On the education front, the new 9-year-schooling is underway. The first exam proving this has taken place. The second will be in October. Then there will be a Form III exam, after which there will be three streams: the academia, the regional colleges, and the polytechnics. Although the competition has been shifted to form 3, children are still suffering from the harm done when the  mother tongue is not being used as medium of instruction.

__Extracted information__
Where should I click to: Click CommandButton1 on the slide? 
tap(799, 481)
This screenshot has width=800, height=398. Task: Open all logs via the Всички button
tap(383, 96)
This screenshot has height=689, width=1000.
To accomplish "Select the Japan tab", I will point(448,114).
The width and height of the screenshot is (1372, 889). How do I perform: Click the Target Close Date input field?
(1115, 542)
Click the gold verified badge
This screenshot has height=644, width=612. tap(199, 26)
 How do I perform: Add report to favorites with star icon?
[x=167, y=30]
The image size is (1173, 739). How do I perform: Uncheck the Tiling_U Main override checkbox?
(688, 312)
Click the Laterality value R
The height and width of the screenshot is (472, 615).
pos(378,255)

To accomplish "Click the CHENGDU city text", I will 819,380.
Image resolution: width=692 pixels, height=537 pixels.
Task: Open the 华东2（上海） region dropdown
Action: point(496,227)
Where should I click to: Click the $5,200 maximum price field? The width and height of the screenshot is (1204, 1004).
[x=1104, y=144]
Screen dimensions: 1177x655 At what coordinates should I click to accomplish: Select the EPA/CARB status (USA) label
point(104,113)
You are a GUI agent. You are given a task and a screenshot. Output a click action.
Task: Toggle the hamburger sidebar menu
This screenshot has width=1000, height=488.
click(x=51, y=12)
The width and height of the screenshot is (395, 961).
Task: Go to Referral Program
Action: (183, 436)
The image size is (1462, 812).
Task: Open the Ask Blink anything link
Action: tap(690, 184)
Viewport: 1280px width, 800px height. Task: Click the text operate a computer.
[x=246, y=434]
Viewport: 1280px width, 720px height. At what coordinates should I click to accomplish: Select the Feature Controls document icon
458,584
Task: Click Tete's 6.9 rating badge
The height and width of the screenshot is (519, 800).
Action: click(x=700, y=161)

__Work to complete__
Please answer these questions from the text on schooling:
1. In which month will the second exam be held?
2. What three streams will follow the Form III exam?
3. Children still suffer harm from what practice?
The material above is separate from the text on schooling.

__Output for this exercise__
1. October.
2. The academia, the regional colleges, and the polytechnics.
3. The mother tongue not being used as the medium of instruction.